Exercise aim:
Your answer should be the line containing "Instruction: Select the Biaya + Kas Bon tab" and each line after it through the end of the data below, repeated exactly.

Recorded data
○ ○ ○ ○

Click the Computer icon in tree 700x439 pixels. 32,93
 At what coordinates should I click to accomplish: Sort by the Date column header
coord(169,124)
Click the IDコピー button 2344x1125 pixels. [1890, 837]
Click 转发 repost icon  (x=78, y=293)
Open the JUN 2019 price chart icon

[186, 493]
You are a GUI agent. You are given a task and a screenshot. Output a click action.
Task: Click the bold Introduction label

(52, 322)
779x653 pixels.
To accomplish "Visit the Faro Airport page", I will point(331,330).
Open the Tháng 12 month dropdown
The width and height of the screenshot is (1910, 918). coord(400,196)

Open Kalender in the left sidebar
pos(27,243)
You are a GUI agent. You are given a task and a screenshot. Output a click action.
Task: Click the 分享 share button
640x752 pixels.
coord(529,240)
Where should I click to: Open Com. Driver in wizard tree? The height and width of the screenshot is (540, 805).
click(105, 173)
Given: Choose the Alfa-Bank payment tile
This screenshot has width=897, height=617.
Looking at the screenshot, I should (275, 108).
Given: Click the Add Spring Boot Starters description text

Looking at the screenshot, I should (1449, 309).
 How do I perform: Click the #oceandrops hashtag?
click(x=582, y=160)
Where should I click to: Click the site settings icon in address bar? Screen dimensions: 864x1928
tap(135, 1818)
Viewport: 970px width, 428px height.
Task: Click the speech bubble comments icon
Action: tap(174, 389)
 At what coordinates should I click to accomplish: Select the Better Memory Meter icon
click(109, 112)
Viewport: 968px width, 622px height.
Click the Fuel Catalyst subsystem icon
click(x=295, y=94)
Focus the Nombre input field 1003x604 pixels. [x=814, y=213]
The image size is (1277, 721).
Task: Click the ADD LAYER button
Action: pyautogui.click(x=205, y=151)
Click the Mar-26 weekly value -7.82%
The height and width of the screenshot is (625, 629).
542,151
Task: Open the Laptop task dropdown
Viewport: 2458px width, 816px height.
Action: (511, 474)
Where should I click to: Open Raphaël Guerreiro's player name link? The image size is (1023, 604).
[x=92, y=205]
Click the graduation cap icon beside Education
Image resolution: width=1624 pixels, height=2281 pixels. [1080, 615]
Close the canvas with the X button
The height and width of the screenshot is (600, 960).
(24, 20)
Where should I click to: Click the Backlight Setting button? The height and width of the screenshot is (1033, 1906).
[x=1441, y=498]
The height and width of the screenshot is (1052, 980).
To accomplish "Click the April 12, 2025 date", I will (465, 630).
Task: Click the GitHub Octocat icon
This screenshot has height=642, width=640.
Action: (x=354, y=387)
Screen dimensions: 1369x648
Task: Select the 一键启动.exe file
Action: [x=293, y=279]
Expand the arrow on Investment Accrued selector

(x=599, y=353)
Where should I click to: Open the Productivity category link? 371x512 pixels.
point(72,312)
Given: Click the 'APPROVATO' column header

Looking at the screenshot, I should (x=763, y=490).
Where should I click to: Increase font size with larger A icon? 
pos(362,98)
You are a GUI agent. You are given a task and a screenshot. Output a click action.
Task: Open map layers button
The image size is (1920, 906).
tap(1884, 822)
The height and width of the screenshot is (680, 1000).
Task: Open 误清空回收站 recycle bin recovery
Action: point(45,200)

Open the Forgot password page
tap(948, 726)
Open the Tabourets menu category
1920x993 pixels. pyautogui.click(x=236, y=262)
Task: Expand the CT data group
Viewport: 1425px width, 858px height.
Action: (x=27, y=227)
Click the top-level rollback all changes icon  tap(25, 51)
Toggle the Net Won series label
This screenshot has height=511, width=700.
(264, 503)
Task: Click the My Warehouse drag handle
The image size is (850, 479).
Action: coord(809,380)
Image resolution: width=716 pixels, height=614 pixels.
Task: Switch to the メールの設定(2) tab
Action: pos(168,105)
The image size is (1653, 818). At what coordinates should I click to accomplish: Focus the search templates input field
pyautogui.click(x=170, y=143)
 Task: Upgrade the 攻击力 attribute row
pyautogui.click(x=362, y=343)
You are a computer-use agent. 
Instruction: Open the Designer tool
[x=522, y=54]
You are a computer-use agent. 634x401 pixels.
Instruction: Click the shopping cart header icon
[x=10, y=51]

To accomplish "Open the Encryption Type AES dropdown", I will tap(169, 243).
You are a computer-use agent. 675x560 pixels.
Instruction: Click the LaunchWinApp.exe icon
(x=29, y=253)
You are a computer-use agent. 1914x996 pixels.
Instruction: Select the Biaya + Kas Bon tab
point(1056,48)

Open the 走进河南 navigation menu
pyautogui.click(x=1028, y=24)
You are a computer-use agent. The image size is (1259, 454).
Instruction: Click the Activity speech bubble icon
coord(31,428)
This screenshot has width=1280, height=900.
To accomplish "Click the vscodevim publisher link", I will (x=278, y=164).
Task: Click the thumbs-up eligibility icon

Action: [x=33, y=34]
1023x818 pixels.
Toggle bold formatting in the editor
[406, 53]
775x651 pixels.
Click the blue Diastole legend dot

○ ○ ○ ○

Exercise result:
Instruction: Select the Biaya + Kas Bon tab
point(1056,48)

Open the 走进河南 navigation menu
pyautogui.click(x=1028, y=24)
You are a computer-use agent. The image size is (1259, 454).
Instruction: Click the Activity speech bubble icon
coord(31,428)
This screenshot has width=1280, height=900.
To accomplish "Click the vscodevim publisher link", I will (x=278, y=164).
Task: Click the thumbs-up eligibility icon

Action: [x=33, y=34]
1023x818 pixels.
Toggle bold formatting in the editor
[406, 53]
775x651 pixels.
Click the blue Diastole legend dot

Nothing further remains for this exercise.